Un parterre molto, molto affollato. Numerosi giornalisti, gli assessori capitolini Sabrina Alfonsi ed Eugenio Patané, il presidente del XV Municipio Daniele Torquati, tanti amici ma soprattutto tanta, tante gente, “la bella gente”. Quella che non resta impassibile di fronte ai problemi sociali della città, quella che si dà da fare, quella che ama il territorio, il quartiere in cui vive, e che si spende per la comunità.
A questa gente Rossella Santilli ha dedicato il suo libro “La bella gente, gente comune” presentato martedì 25 marzo nei locali della Fondazione per il Giornalismo Paolo Murialdi in via Nizza. A farle da controcanto Lucia Visca, giornalista e autrice, e Carlo Fontana, condirettore del TGR.
Rossella Santilli non ha bisogno di presentazioni, sono veramente pochi quelli che non la conoscono. Giornalista Rai in pensione da neanche un anno, seria e vera professionista interprete e protagonista del giornalismo televisivo, sempre sul pezzo, sempre pronta a “sporcarsi le scarpe” come ogni cronista che si reputi tale deve saper fare, per quasi quindici anni ci ha accompagnati come inviata del TGR Lazio.
Col suo stile inconfondibile, con i suoi cappellini di lana di ogni colore, col perenne taccuino in mano, con la grinta che l’ha sempre contraddistinta, ogni giorno ci ha portati alla scoperta di fatti e luoghi noti e meno noti, per anni è stata testimone della cronaca e della storia di Roma coinvolgendo istituzioni, comitati e associazioni, svelando così il volto meno conosciuto della capitale.
“Un volto-mosaico di tante facce di persone che nelle periferie come nei rioni del centro lavorano per il bene comune” scrive Rossella ribadendo “a Roma ne ho incontrato di ‘Bella gente, gente comune’ e tutti mi hanno lasciato un segno sul taccuino e sul cuore”.
Il libro, edito da “All around srl” è dedicato appunto a loro. Nelle pagine troviamo la storia
di Monica Paba, una donna che è riuscita a costruire una rete di imprese a Centocelle restituendo fiducia a commercianti taglieggiati da strozzini e microcriminalità.
E quella di un’altra donna, Tiziana Ronzio, che a Tor Bella Monaca, fra minacce e intimidazioni, si è battuta per ripristinare la legalità meritandosi l’onorificenza dell’Ordine al Merito della Repubblica dalle mani del presidente Mattarella.
E ancora.
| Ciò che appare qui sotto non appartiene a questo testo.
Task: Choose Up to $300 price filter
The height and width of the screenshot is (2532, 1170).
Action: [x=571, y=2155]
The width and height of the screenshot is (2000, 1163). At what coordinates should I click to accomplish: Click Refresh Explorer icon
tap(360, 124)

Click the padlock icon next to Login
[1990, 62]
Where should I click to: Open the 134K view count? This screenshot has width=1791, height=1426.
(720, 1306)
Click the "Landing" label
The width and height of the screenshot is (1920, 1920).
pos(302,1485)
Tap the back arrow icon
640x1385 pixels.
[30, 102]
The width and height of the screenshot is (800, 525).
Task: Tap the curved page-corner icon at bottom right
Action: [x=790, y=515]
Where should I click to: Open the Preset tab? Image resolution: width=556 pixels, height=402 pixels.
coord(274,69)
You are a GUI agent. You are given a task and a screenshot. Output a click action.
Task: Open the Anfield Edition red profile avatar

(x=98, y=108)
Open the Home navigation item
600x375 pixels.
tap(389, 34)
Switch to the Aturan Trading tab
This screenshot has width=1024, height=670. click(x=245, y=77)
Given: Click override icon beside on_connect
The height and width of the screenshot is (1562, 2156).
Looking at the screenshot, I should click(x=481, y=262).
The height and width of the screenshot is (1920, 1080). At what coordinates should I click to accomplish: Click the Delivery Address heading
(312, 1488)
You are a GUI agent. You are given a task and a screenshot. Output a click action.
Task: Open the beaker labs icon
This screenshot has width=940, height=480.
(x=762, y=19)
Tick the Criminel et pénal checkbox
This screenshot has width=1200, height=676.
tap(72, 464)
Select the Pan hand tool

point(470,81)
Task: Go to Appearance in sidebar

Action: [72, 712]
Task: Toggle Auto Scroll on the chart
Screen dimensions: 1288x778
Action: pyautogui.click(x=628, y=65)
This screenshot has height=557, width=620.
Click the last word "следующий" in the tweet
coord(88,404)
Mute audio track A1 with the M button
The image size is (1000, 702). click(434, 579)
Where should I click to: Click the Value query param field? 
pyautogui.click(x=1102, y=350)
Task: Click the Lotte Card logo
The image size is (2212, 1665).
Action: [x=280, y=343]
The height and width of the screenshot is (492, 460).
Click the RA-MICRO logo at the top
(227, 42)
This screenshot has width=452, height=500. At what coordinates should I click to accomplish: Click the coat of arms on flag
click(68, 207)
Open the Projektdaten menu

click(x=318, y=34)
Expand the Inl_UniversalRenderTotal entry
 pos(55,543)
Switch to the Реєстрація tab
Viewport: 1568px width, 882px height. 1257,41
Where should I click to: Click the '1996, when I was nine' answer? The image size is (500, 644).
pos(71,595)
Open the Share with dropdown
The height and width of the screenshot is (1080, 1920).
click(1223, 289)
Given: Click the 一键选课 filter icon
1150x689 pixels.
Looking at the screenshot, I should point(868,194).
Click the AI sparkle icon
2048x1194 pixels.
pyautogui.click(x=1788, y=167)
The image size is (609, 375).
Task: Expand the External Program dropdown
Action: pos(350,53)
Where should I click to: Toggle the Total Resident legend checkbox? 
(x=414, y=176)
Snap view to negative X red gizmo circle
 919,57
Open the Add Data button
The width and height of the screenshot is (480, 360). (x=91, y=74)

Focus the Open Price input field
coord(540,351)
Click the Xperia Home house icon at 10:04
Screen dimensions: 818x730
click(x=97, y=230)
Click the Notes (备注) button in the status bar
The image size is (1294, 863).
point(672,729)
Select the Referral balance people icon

C’è la storia di Goffredo Taricone, ottantenne testaccino che ai tempi della pandemia da covid ha organizzato la spesa per tutti coloro, soprattutto anziani, che non avevano familiari, consegnando il cibo in prima persona.
E quella di Claudio Vettorel, un maturo professionista residente a Colli Portuensi che ogni anno indossa gli abiti e la barba da babbo natale e in sella alla sua bicicletta pedala per la città con centinaia di altre persone vestite come lui (l’ultima volta erano in mille e cinquecento) per raccogliere fondi per le Case di Peter Pan di Roma.
Ci fermiamo qui per non togliere ai lettori il piacere di scoprire le undici storie raccontate con garbo e tenerezza da Rossella Santilli che parla di queste persone, di queste “donne e uomini – come scrive nella prefazione Carlo Fontana – che hanno il loro credo nel terzo settore di una capitale sempre più multietnica e periferica”.
In attesa che arrivi il seguito, questo è un libro che va letto per imparare e per scoprire quanta bella gente portatrice di solidarietà e di umanità c’è a Roma. Perché, per mutuare le parole del presidente Mattarella dette tempo fa, “vi sono delle attività e dei compiti che deve svolgere l’apparato pubblico, ma c’è un sovrappiù di carica di umanità e di coinvolgimento che possono fare le iniziative di volontariato, integrando e coprendo lacune di uno spazio che è proprio dell’iniziativa sociale”.